A Short History of Slovakia
The earliest artifacts uncovered by Archaeologists in Slovakia date to as far as 270,000 BC. One of these is the oldest female statue carved from a mammoth bone and was found in Moravany nad Vhom. Evidences of commercial exchanges taking place has been also confirmed by the discovery of necklaces made from shells. Around 500 BC, a people known as the Celts settled in the area. They used silver coins in which the name of the Celtic Kings were written. Five hundred years later the Romans established their presence in the region. Waves of different people and culture came in and settled in afterwards.
In the 5th century, the Slavs achieved dominance over the entire area of modern Slovakia. In 863, Saint Cyril, a Byzantine missionary introduced the first Slavic alphabet and gospel written in the Slavonic language. In the early 10th century the Moravian Empire fell. The Hungarians then annexed the whole territory. During the middle ages, Slovakia survived the Mongol invasion and the famine that followed. The size and number of towns increased and the arts flourished.

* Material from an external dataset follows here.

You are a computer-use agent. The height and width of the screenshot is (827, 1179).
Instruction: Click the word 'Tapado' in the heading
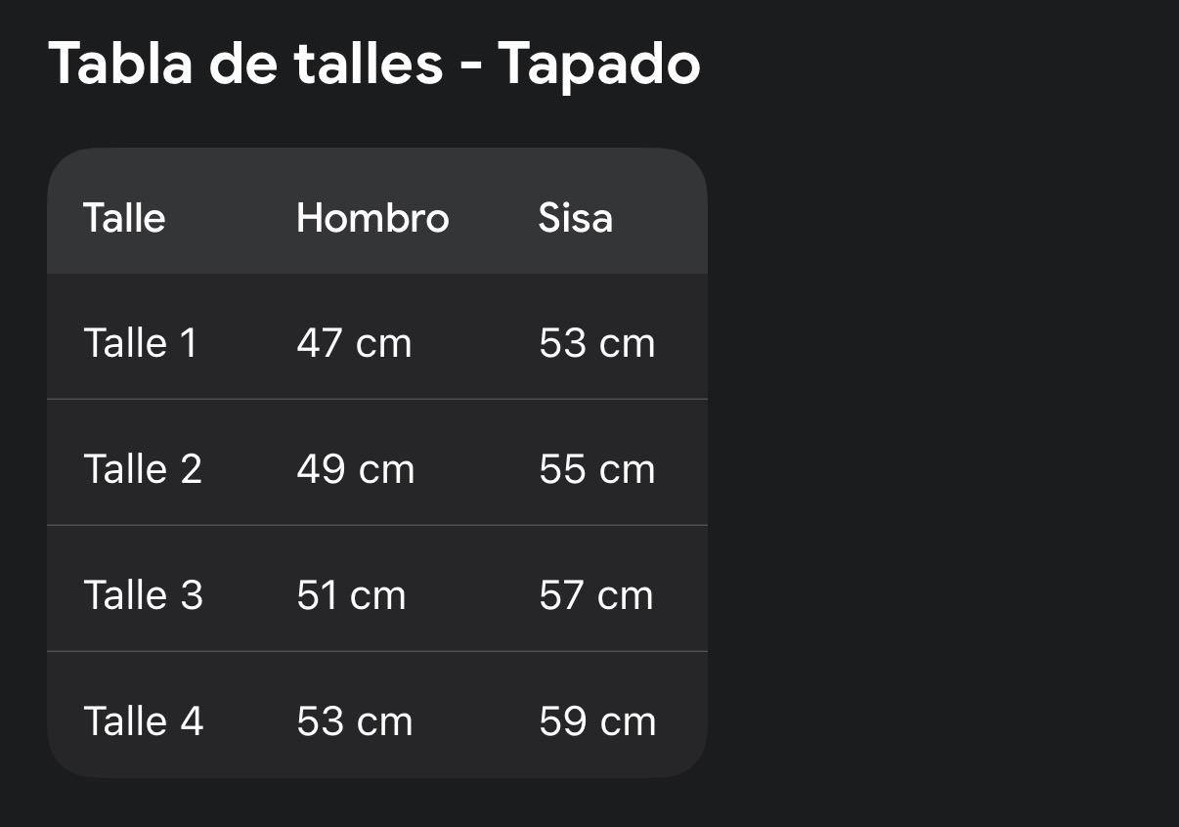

In the early 16th century the Hungarians themselves were annexed into the Ottoman Empire but they became independent again in the late 17th century.
By the end of the First World War, Slovakia became independent of Hungary and together with Bohemia and Moravia formed a nation called Czechoslovakia. In 1939 Slovaks declared independence and allied themselves with Germany during the Second World War. However a resistance movement waged a bloody guerrilla warfare against the Germans. After the war, Czechoslovakia was reestablished and joined the Warsaw Pact.
In 1989 communist rule ended and in 1992 Slovakia parted ways with the Czechs and once again became an independent state. It is a current member of NATO and the European Union. It has also adopted the Euro as its national currency.